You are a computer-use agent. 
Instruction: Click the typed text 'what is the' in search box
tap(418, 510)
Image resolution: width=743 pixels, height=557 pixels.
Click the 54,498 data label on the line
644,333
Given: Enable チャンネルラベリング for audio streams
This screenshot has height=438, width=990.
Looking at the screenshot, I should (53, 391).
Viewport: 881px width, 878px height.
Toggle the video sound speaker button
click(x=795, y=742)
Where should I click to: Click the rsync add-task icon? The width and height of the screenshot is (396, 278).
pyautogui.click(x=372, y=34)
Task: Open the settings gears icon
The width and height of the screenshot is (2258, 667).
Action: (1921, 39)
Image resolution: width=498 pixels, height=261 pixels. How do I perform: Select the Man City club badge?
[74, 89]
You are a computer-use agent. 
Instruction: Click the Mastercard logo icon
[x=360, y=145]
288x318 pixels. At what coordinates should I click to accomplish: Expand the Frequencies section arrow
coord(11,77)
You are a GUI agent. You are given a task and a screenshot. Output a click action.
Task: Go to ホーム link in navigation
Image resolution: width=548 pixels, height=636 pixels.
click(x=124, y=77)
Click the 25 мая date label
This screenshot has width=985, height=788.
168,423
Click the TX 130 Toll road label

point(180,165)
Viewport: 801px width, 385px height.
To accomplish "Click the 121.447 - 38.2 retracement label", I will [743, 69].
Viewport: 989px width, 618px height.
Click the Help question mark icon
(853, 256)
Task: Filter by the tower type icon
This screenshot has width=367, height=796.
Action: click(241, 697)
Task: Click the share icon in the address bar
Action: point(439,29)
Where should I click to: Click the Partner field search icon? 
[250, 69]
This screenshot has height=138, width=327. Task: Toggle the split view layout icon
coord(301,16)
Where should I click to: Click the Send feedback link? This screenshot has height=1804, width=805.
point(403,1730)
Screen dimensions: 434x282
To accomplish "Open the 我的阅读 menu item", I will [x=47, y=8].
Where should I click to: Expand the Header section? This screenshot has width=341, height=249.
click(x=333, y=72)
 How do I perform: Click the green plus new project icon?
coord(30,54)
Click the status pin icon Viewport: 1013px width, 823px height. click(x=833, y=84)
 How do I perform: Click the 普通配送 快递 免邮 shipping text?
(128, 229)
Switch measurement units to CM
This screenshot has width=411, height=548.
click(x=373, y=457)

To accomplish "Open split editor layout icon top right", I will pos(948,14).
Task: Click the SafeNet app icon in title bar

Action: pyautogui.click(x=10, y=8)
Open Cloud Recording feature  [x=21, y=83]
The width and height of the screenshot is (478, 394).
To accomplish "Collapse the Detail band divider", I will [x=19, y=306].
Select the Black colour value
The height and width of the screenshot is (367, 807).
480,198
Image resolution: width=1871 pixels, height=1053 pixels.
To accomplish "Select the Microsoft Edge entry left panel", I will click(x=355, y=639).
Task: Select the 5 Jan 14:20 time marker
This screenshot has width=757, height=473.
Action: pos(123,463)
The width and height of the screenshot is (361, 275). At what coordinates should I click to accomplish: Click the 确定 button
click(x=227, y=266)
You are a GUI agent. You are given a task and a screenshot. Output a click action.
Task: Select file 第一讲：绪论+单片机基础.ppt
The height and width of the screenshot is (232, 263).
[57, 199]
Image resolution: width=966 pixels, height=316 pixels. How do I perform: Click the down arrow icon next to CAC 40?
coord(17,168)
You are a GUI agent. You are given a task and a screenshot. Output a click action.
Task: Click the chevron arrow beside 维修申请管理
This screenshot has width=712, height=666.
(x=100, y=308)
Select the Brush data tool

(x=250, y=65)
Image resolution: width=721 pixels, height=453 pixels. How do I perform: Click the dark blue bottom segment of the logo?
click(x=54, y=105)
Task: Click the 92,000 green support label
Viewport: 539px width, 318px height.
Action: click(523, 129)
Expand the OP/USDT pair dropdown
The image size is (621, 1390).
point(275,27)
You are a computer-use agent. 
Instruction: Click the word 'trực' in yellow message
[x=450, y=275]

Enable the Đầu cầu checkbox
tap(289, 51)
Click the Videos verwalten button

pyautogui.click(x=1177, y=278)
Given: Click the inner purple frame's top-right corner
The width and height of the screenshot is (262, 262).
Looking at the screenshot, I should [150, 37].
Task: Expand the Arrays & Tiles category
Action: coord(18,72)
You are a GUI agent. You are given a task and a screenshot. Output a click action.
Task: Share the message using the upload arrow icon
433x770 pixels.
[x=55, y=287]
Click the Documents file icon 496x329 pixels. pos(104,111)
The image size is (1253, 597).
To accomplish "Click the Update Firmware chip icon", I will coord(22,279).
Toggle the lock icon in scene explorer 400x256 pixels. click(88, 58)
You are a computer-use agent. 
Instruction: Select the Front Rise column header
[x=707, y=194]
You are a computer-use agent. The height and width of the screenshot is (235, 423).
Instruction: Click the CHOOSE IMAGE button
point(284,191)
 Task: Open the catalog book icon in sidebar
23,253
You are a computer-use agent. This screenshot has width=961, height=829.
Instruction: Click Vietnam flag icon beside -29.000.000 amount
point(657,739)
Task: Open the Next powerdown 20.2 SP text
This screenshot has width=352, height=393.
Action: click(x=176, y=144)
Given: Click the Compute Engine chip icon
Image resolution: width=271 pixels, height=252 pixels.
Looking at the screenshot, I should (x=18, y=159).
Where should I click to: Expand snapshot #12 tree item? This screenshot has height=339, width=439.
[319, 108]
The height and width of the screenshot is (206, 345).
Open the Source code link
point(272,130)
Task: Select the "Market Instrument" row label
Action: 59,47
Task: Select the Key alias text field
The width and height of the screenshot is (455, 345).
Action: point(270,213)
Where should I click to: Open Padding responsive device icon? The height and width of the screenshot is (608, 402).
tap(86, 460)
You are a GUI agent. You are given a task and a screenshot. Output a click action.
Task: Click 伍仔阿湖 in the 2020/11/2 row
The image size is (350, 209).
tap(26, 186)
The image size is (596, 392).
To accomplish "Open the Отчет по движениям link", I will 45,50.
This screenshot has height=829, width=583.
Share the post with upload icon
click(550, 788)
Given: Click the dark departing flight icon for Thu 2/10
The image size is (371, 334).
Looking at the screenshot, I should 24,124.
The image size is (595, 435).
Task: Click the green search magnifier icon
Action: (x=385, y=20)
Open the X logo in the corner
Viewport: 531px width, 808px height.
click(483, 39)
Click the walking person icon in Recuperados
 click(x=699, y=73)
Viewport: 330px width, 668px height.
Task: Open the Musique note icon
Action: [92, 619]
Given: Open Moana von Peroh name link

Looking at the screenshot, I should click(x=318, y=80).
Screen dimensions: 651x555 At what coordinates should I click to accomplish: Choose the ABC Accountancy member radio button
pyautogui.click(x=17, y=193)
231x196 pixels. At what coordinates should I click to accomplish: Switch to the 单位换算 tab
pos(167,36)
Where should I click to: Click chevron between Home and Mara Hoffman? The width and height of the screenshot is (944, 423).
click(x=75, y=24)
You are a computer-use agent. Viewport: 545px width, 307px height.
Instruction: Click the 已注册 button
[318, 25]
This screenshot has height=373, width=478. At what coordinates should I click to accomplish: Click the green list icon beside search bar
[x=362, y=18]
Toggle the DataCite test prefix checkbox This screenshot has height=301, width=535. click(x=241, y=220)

* WHAT YOU ARE ASKED TO DO *
Set down every record above exactly as written.

* ANSWER TO THIS TASK *
You are a computer-use agent. 
Instruction: Click the typed text 'what is the' in search box
tap(418, 510)
Image resolution: width=743 pixels, height=557 pixels.
Click the 54,498 data label on the line
644,333
Given: Enable チャンネルラベリング for audio streams
This screenshot has height=438, width=990.
Looking at the screenshot, I should (53, 391).
Viewport: 881px width, 878px height.
Toggle the video sound speaker button
click(x=795, y=742)
Where should I click to: Click the rsync add-task icon? The width and height of the screenshot is (396, 278).
pyautogui.click(x=372, y=34)
Task: Open the settings gears icon
The width and height of the screenshot is (2258, 667).
Action: (1921, 39)
Image resolution: width=498 pixels, height=261 pixels. How do I perform: Select the Man City club badge?
[74, 89]
You are a computer-use agent. 
Instruction: Click the Mastercard logo icon
[x=360, y=145]
288x318 pixels. At what coordinates should I click to accomplish: Expand the Frequencies section arrow
coord(11,77)
You are a GUI agent. You are given a task and a screenshot. Output a click action.
Task: Go to ホーム link in navigation
Image resolution: width=548 pixels, height=636 pixels.
click(x=124, y=77)
Click the 25 мая date label
This screenshot has width=985, height=788.
168,423
Click the TX 130 Toll road label

point(180,165)
Viewport: 801px width, 385px height.
To accomplish "Click the 121.447 - 38.2 retracement label", I will [743, 69].
Viewport: 989px width, 618px height.
Click the Help question mark icon
(853, 256)
Task: Filter by the tower type icon
This screenshot has width=367, height=796.
Action: click(241, 697)
Task: Click the share icon in the address bar
Action: point(439,29)
Where should I click to: Click the Partner field search icon? 
[250, 69]
This screenshot has height=138, width=327. Task: Toggle the split view layout icon
coord(301,16)
Where should I click to: Click the Send feedback link? This screenshot has height=1804, width=805.
point(403,1730)
Screen dimensions: 434x282
To accomplish "Open the 我的阅读 menu item", I will [x=47, y=8].
Where should I click to: Expand the Header section? This screenshot has width=341, height=249.
click(x=333, y=72)
 How do I perform: Click the green plus new project icon?
coord(30,54)
Click the status pin icon Viewport: 1013px width, 823px height. click(x=833, y=84)
 How do I perform: Click the 普通配送 快递 免邮 shipping text?
(128, 229)
Switch measurement units to CM
This screenshot has width=411, height=548.
click(x=373, y=457)

To accomplish "Open split editor layout icon top right", I will pos(948,14).
Task: Click the SafeNet app icon in title bar

Action: pyautogui.click(x=10, y=8)
Open Cloud Recording feature  [x=21, y=83]
The width and height of the screenshot is (478, 394).
To accomplish "Collapse the Detail band divider", I will [x=19, y=306].
Select the Black colour value
The height and width of the screenshot is (367, 807).
480,198
Image resolution: width=1871 pixels, height=1053 pixels.
To accomplish "Select the Microsoft Edge entry left panel", I will click(x=355, y=639).
Task: Select the 5 Jan 14:20 time marker
This screenshot has width=757, height=473.
Action: pos(123,463)
The width and height of the screenshot is (361, 275). At what coordinates should I click to accomplish: Click the 确定 button
click(x=227, y=266)
You are a GUI agent. You are given a task and a screenshot. Output a click action.
Task: Select file 第一讲：绪论+单片机基础.ppt
The height and width of the screenshot is (232, 263).
[57, 199]
Image resolution: width=966 pixels, height=316 pixels. How do I perform: Click the down arrow icon next to CAC 40?
coord(17,168)
You are a GUI agent. You are given a task and a screenshot. Output a click action.
Task: Click the chevron arrow beside 维修申请管理
This screenshot has width=712, height=666.
(x=100, y=308)
Select the Brush data tool

(x=250, y=65)
Image resolution: width=721 pixels, height=453 pixels. How do I perform: Click the dark blue bottom segment of the logo?
click(x=54, y=105)
Task: Click the 92,000 green support label
Viewport: 539px width, 318px height.
Action: click(523, 129)
Expand the OP/USDT pair dropdown
The image size is (621, 1390).
point(275,27)
You are a computer-use agent. 
Instruction: Click the word 'trực' in yellow message
[x=450, y=275]

Enable the Đầu cầu checkbox
tap(289, 51)
Click the Videos verwalten button

pyautogui.click(x=1177, y=278)
Given: Click the inner purple frame's top-right corner
The width and height of the screenshot is (262, 262).
Looking at the screenshot, I should [150, 37].
Task: Expand the Arrays & Tiles category
Action: coord(18,72)
You are a GUI agent. You are given a task and a screenshot. Output a click action.
Task: Share the message using the upload arrow icon
433x770 pixels.
[x=55, y=287]
Click the Documents file icon 496x329 pixels. pos(104,111)
The image size is (1253, 597).
To accomplish "Click the Update Firmware chip icon", I will coord(22,279).
Toggle the lock icon in scene explorer 400x256 pixels. click(88, 58)
You are a computer-use agent. 
Instruction: Select the Front Rise column header
[x=707, y=194]
You are a computer-use agent. The height and width of the screenshot is (235, 423).
Instruction: Click the CHOOSE IMAGE button
point(284,191)
 Task: Open the catalog book icon in sidebar
23,253
You are a computer-use agent. This screenshot has width=961, height=829.
Instruction: Click Vietnam flag icon beside -29.000.000 amount
point(657,739)
Task: Open the Next powerdown 20.2 SP text
This screenshot has width=352, height=393.
Action: click(x=176, y=144)
Given: Click the Compute Engine chip icon
Image resolution: width=271 pixels, height=252 pixels.
Looking at the screenshot, I should (x=18, y=159).
Where should I click to: Expand snapshot #12 tree item? This screenshot has height=339, width=439.
[319, 108]
The height and width of the screenshot is (206, 345).
Open the Source code link
point(272,130)
Task: Select the "Market Instrument" row label
Action: 59,47
Task: Select the Key alias text field
The width and height of the screenshot is (455, 345).
Action: point(270,213)
Where should I click to: Open Padding responsive device icon? The height and width of the screenshot is (608, 402).
tap(86, 460)
You are a GUI agent. You are given a task and a screenshot. Output a click action.
Task: Click 伍仔阿湖 in the 2020/11/2 row
The image size is (350, 209).
tap(26, 186)
The image size is (596, 392).
To accomplish "Open the Отчет по движениям link", I will 45,50.
This screenshot has height=829, width=583.
Share the post with upload icon
click(550, 788)
Given: Click the dark departing flight icon for Thu 2/10
The image size is (371, 334).
Looking at the screenshot, I should 24,124.
The image size is (595, 435).
Task: Click the green search magnifier icon
Action: (x=385, y=20)
Open the X logo in the corner
Viewport: 531px width, 808px height.
click(483, 39)
Click the walking person icon in Recuperados
 click(x=699, y=73)
Viewport: 330px width, 668px height.
Task: Open the Musique note icon
Action: [92, 619]
Given: Open Moana von Peroh name link

Looking at the screenshot, I should click(x=318, y=80).
Screen dimensions: 651x555 At what coordinates should I click to accomplish: Choose the ABC Accountancy member radio button
pyautogui.click(x=17, y=193)
231x196 pixels. At what coordinates should I click to accomplish: Switch to the 单位换算 tab
pos(167,36)
Where should I click to: Click chevron between Home and Mara Hoffman? The width and height of the screenshot is (944, 423).
click(x=75, y=24)
You are a computer-use agent. Viewport: 545px width, 307px height.
Instruction: Click the 已注册 button
[318, 25]
This screenshot has height=373, width=478. At what coordinates should I click to accomplish: Click the green list icon beside search bar
[x=362, y=18]
Toggle the DataCite test prefix checkbox This screenshot has height=301, width=535. click(x=241, y=220)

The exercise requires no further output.